There is a lot of focus on Artificial Intelligence, Machine Learning in various organizations and they want to get better insights and value out of such efforts. There are significant investments made in terms of time, money to get AI projects started and delivered. One of the key aspects to kept in mind , the success of such projects depends on sourcing the right date, have the right data governance and make sure such efforts align with the business goals. Given such a environment it is imperative that there is a general framework in place as to how AI Projects are executed, so that there are truly value added deliverables being achieved. In a Data world we have the following broad roles trying to make a AI Project a success.
Possible Personas in a data project.
1. Data Engineers
2. Data Analysts
3. Data Scientists
4. AI/ML Developers, Model Creators
5. End users/Reviewers of Model for Compliance and regulations
Each of the above personas are going to be involved in different stages of a data project and would be utilizing different tools to achieve the end goal. When we talk about different stages we could identify that the following steps would be there in any data project, they are:
1. Sourcing data - Sample Tools IBM DataStage, Informatica, Structured Database Oracle, SQL Server, Teradata, Unstructured Data: Infobase
2. Organize data/Metadata Management/Lineage Analysis/Cataloging - Trifacta/Alteryx for Data Wrangling/Prep, Data Catalog/Governance Atlan/Collibra
3. Build Model/Experiments/Analysis - SAS, JUPYTER (Python), R, H2O
4. Quality Check, Deployments of ML Models - Model Frameworks Such as H20, Python, R
5. Consumption of Data By end Users - Tableau, Cognos, Microstrategy
All of the above would require storage and consumption component, these could be Hadoop/Spark, AWS/SnowFlake, Azure or Google Cloud.

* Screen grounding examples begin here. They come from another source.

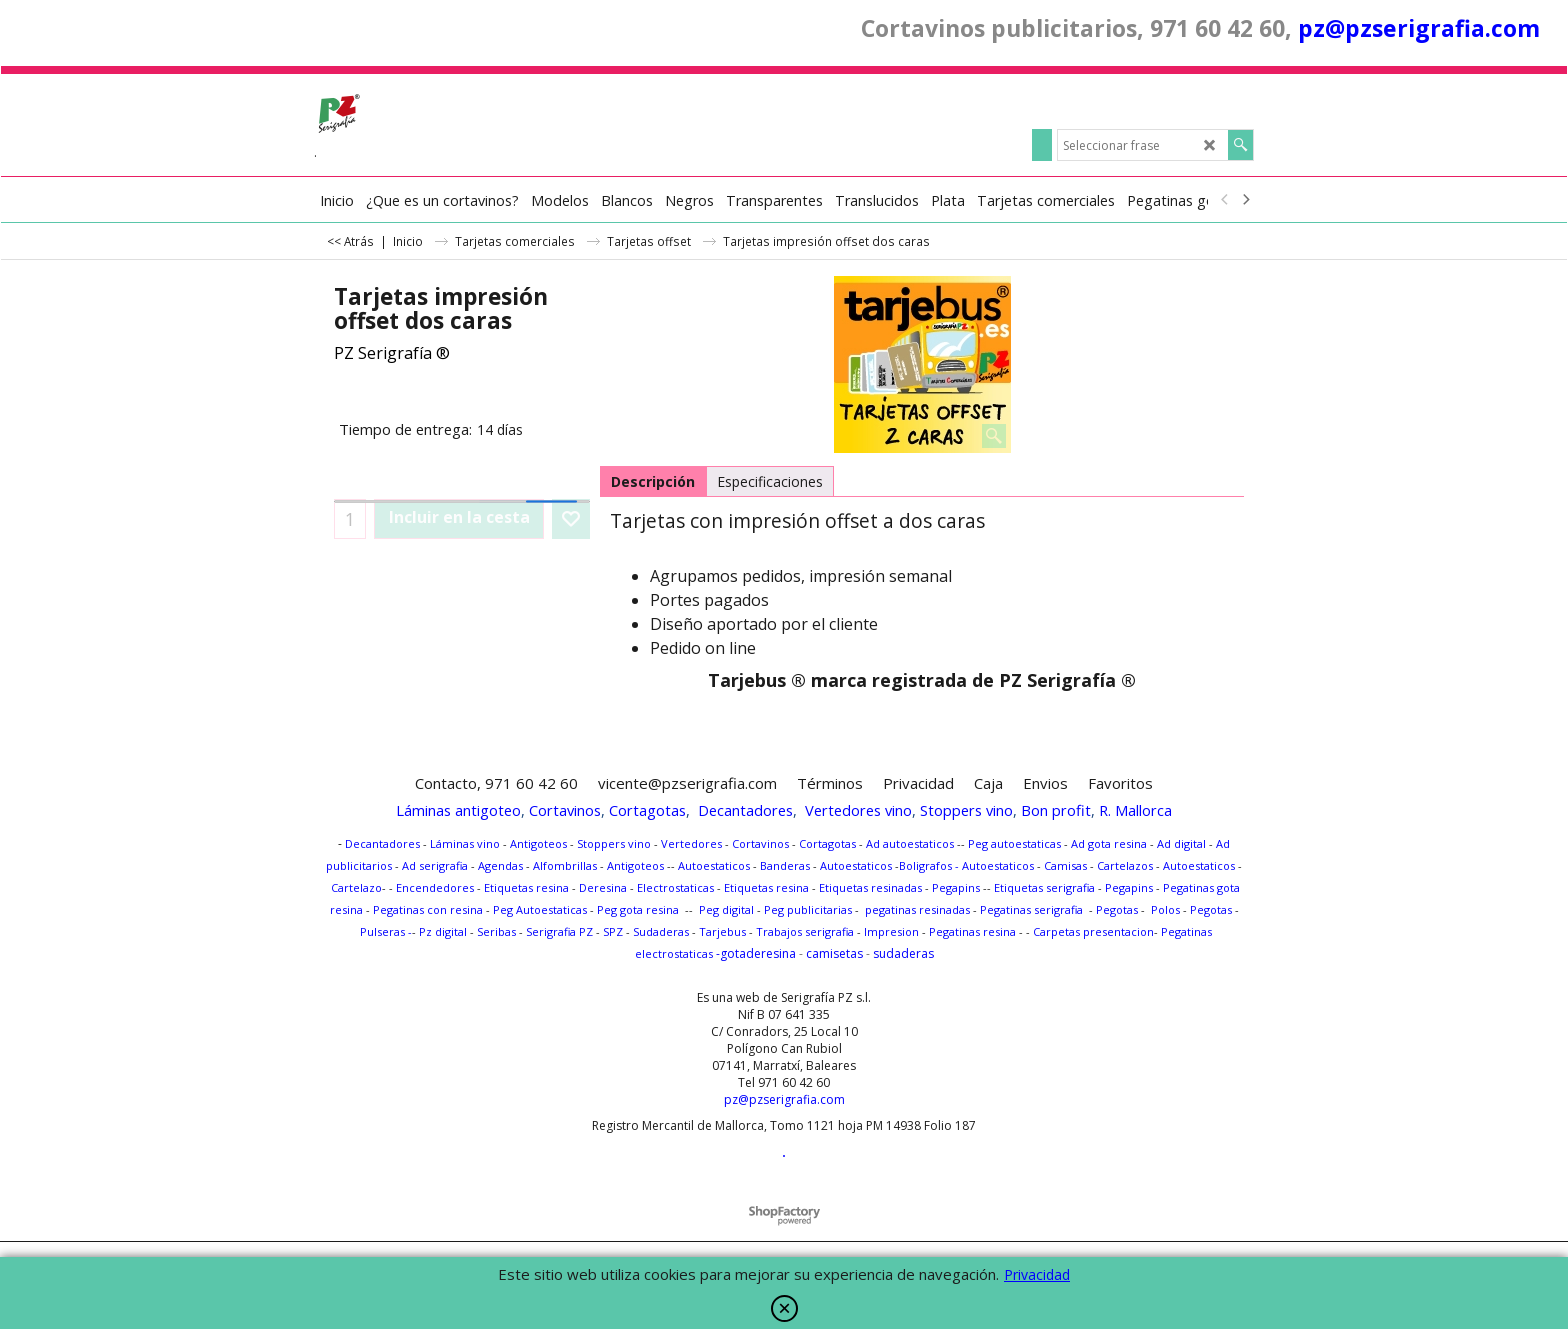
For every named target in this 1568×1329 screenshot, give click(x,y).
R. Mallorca (1135, 810)
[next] (1245, 200)
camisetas (834, 953)
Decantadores (745, 810)
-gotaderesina (754, 953)
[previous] (1225, 200)
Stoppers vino (966, 810)
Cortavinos (565, 810)
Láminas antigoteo (458, 810)
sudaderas (903, 953)
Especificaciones (770, 481)
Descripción (653, 481)
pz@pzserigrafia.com (1419, 28)
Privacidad (1037, 1274)
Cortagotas (647, 810)
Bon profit (1056, 810)
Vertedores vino (858, 810)
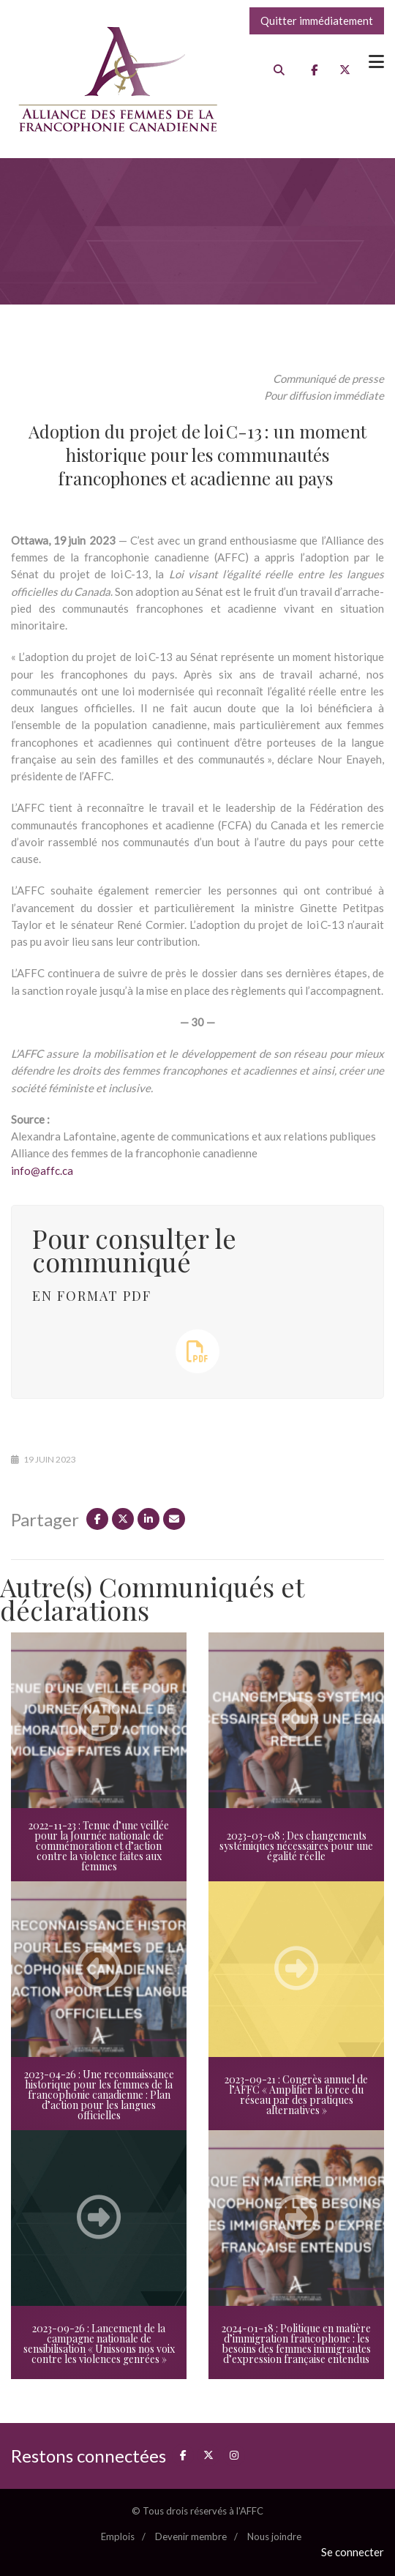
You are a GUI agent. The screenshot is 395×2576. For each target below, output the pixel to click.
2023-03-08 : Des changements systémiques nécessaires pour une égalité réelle (296, 1846)
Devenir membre (191, 2536)
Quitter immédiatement (316, 20)
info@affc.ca (42, 1170)
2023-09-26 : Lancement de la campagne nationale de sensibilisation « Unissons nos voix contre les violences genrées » (99, 2343)
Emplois (118, 2536)
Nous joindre (274, 2536)
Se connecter (352, 2551)
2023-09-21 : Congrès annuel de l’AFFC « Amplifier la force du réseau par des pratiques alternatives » (296, 2094)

When you organize the different tool sets and personas it will provide an overview of what is available and how AI projects could be structured to deliver effective value. For example if there is a lot of need to consume unstructured data and derive data from it in a financial institution for example, once could look at leveraging the Instabase Platform : Quoting from the site:
The biggest opportunity for efficiency within a business is stifled by document processes that only humans can do. With Instabase, you can build workflows to access information in complex documents and automate business processes.https://about.instabase.com/.
Providing a platform where all of these tools can be used so that different personas can have access and move data from one point to another would be of great help for any data project. This would allow consistency of operation , help in tracing data, provide better model validation, make sure any audit/compliance requirements are met.
Successful data projects that include AI/ML have the above ingredients in the right mix, well tracked/cataloged and also take care of changes in data over time plus closely align with the business objectives.
Happy Holidays and a Very Happy, pandemic free New Year 2021, Stay safe everyone.